Thursday, April 5, 2012

Life Serving Service: African Americans in U. S. Coast Guard

Alex Haley
In my close to 70 years on earth, I'm ashamed to say that I've only read two items about African-Americans in the U. S. Coast Guard.  On May 24, 1939, Alex Haley began his service in the Coast Guard. During his time in the Pacific Theatre Operations, he wrote love letters for his fellow enlisted men to fight his boredom and was able to transfer into the field of journalism in 1949. After twenty years of service, Haley retired from the Caost Guard as Chief Petty Officer.

 He was the first Chief Journalist in the Coast Guard, the rating having been expressly creaated for him in recognition of his literary ability.

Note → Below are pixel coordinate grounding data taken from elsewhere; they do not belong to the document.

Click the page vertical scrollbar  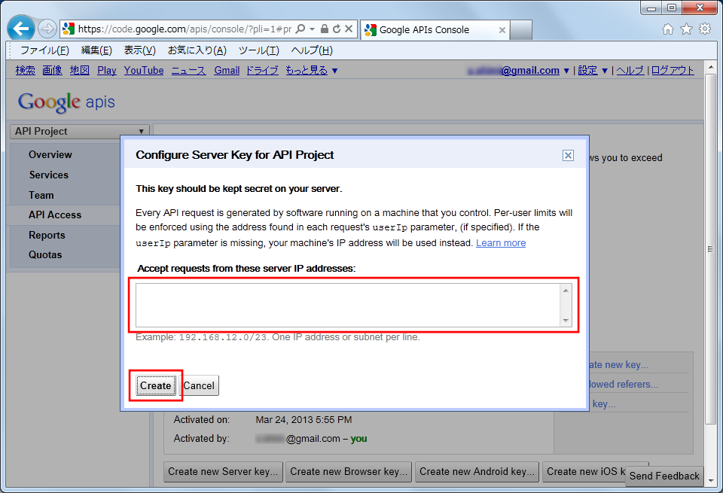tap(710, 248)
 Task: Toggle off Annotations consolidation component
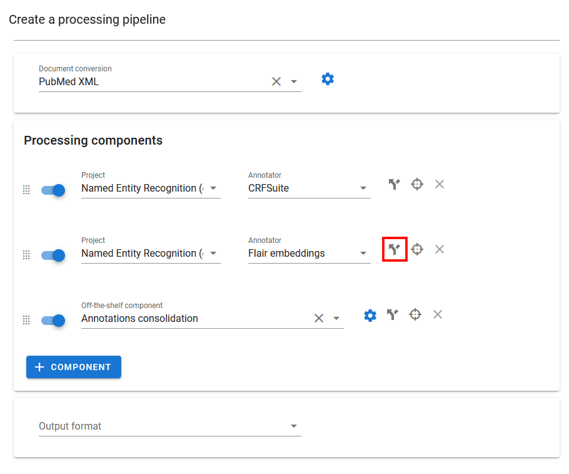pyautogui.click(x=53, y=321)
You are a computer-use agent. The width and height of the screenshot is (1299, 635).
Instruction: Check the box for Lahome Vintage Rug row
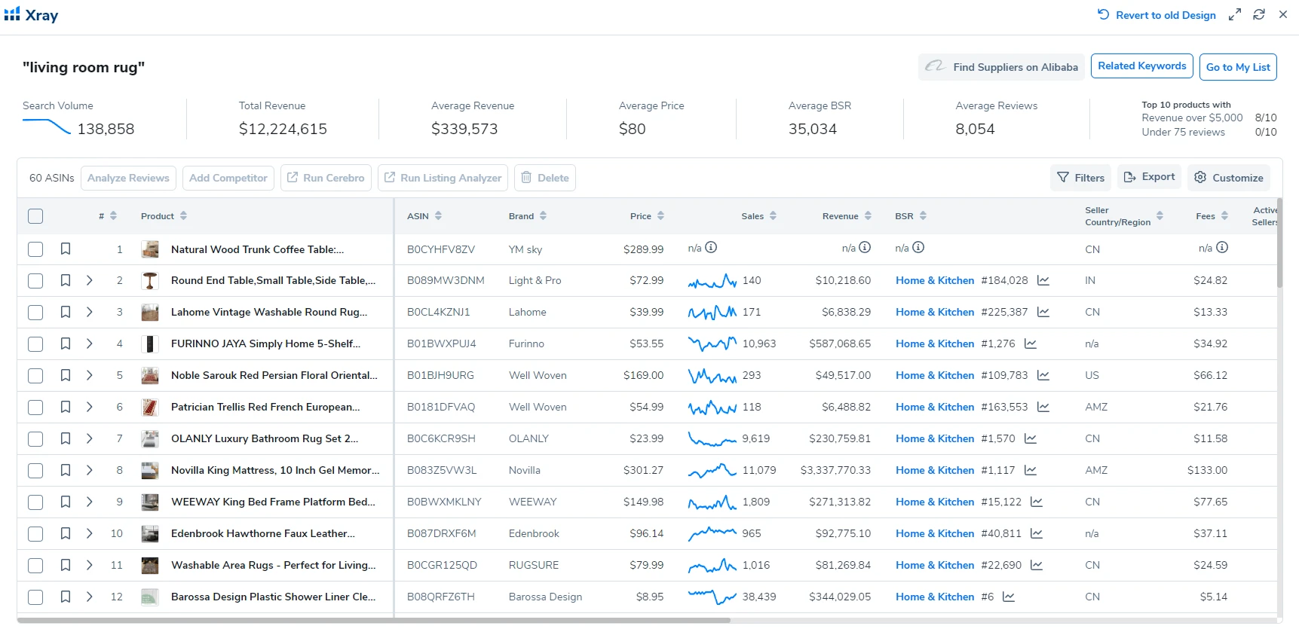coord(35,312)
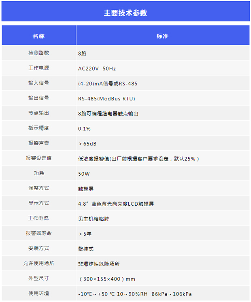
Task: Click the 输入信号 row label
Action: [x=38, y=83]
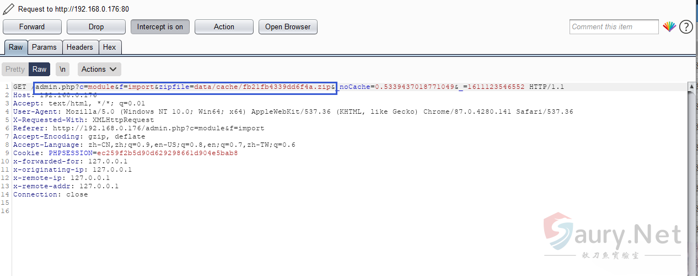The image size is (698, 276).
Task: Switch to the Headers tab
Action: (x=80, y=47)
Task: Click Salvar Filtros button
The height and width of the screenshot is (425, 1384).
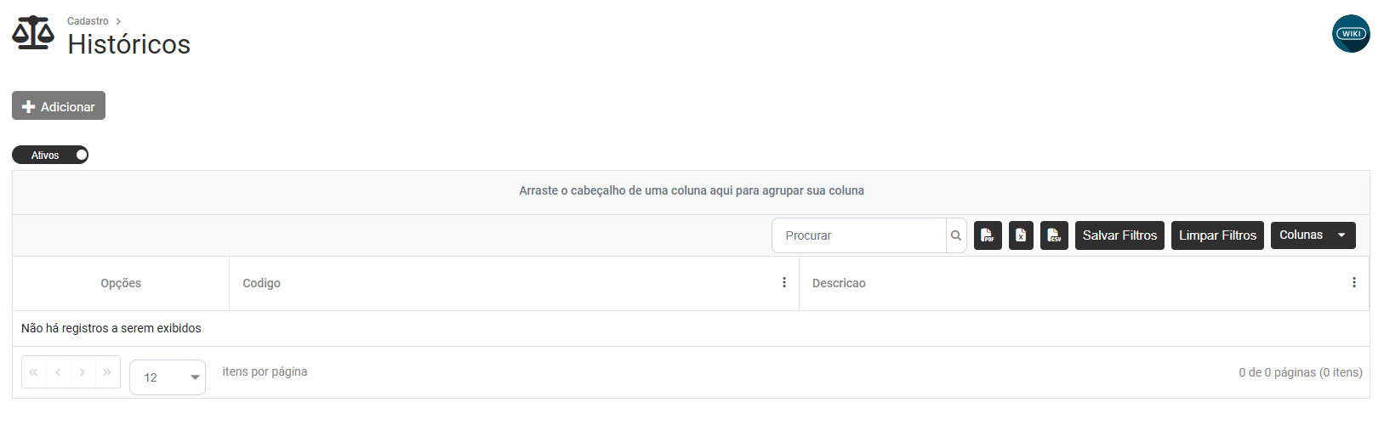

He received numerous awards and decorations from the Coast Guard. Upon his retirement he penned the "Autobiography of Malcolm X" and the mega novel "Roots".

I recently discovered that the Coast Guard is scheduled to pay tribute to Merle Smith, the first African American to graduate from the Coast Guard Academy (1966).  When the marching unit from the Academy participated in JFK's inaugural parade more than 50 years ago, the lack o f diversity was obvious.  Kennedy told his aides that something should be done about it. Merle Smith, the son of an Army colonel, arrived the next year.
After graduation, he served in Viet Nam, was awarded the Bronze Star, and went on to receive a law degree from Goerge Washington University. Merle Smith returned to the New Londn area, worked as attorney for a submarine builder and taught law at the Coast Guard Academy.

I now know that throughout the history of the U. S. Coast Guard, African Americans have rendered loyal service and outstanding performance.  A classic example is the Berry Family who, since 1897,  had 22 family members serve in Life Saving Service and in the Coast Guard. The first Black officers were appointed in 1943, a full year before the Navy commissioned any. LTJG Jeanine McIntosh, the first black female Coast Guard Aviator, graduated June 2005.

Diversity continues to be an issue at the Academy. In the class of 2015, minorities account for 34% of the class, but only 4 to 5 percent is African American.

The Coast Guard Academy has implemented a number of programs designed to inform the African American community about the Coast Guard and the Academy in an ongoing effort to increase the level of participation.